Friday, October 23, 2015

Cerpen ; The Hero in Our Family

Sebelumnya kehidupanku baik baik saja, sampai saat itu aku melihat email ayahku yang dikirim kepada temannya tertulis bahwa ia meminta bantuan uang untuk biaya sekolah anak anak. Aku terdiam dan kaget melihat email permohonan itu, buat apa? Sejauh ini kondisi ekonomi keluarga ku terlihat baik. Aku merasa bersalah melihat email yang seharusnya menjadi privasi itu, namun aku terus bertanya tanya apa yang sebenarnya terjadi pada ayahku?

Ayahku adalah ayah paling hebat sedunia. Saat aku kecil beliau selalu mendongengi cerita sebelum tidur, beliau selalu menceritakan kisah hidupnya yang sangat menarik untuk ia jadikan motivasi buatku. Beliau juga tak pernah menuntut aku untuk menjadi apa, katanya, terserah aku mau menjadi apa, jadilah apa yang aku suka, karna itu aku ingin menjadi seorang penulis. Ya, ayahku seorang penulis.

Krisis ekonomi dalam keluargaku mulai terjadi, saat ayahku menginvestasikan uang nya untuk trading. Di awal memang kegiatan trading ini cukup baik dan menghasilkan banyak uang. Namun, manusia memang tidak pernah merasa puas, ayahku mulai menginvestasikan uangnya yang lebih besar lagi, hingga di suatu hari aku melihat ayahku mondar mandir didepan laptop nya, ia terlihat bingung dan sangat panik.

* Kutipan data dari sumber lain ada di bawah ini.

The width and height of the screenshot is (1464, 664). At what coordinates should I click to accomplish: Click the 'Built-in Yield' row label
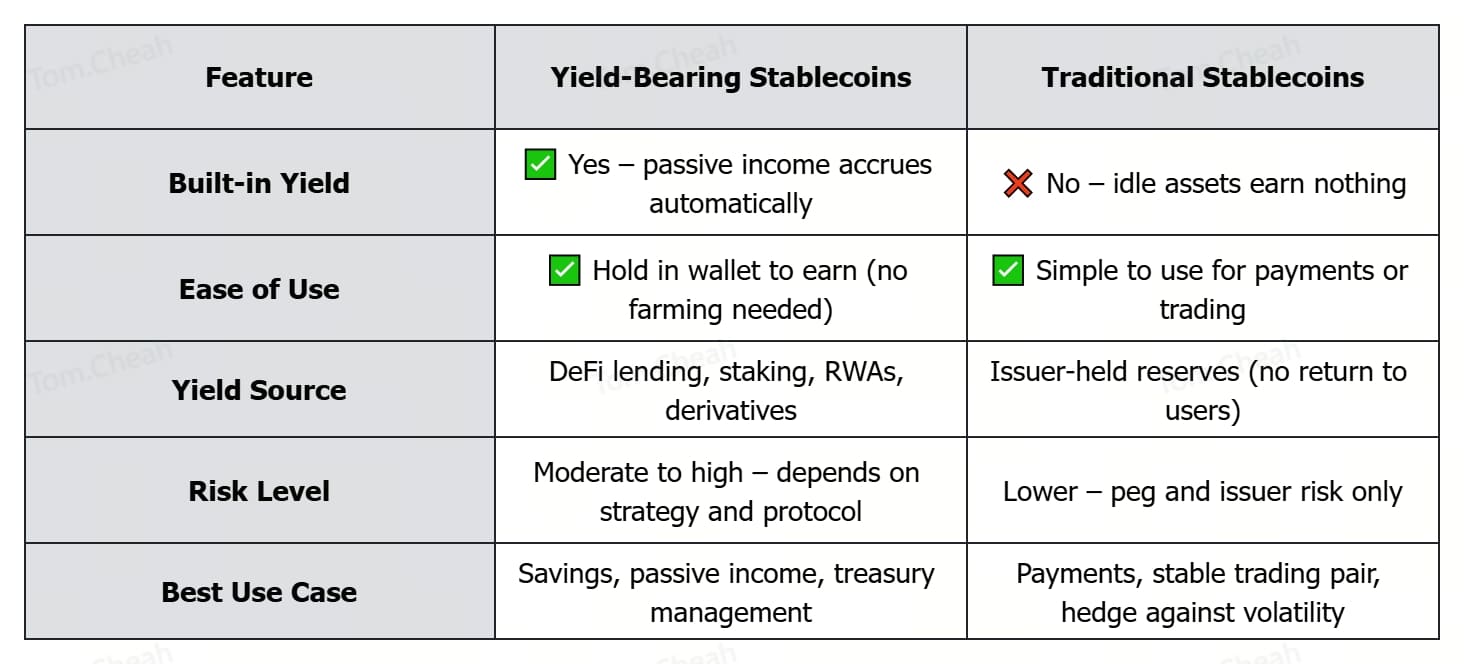point(259,183)
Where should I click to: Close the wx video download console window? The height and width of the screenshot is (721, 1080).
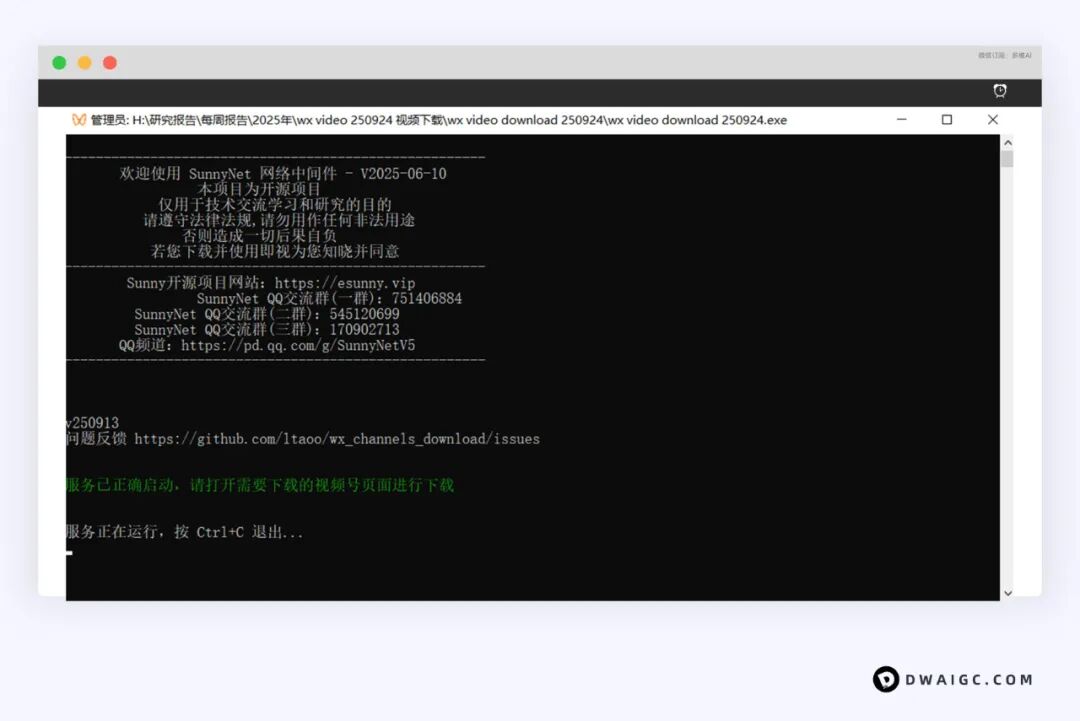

Kejadian itu mulai sering terjadi bahkan ayahku sampai berteriak teriak kesal. Hal ini mulai meresahkan keluarga kami, ibuku bingung melihat ayahku selalu tampak selalu cemas, hingga ibuku menanyakan apa yang sebenarnya terjadi pada ayahku. Ternyata akhir akhir ini ayahku terlihat cemas dan gelisah adalah karna tradingnya yg mengalami lost dalam jumlah yang sangat besar.

Ayah menangis, ibu ku pun ikut menangis. Minggu minggu berikutnya keadaan keluarga kami semakin buruk, debt collector dari berbagai bank mulai berdatangan untuk menagih hutang ayahku, yang ternyata ayahku meminjam uang dari bank juga untuk menginvestasikan uangnya di trading.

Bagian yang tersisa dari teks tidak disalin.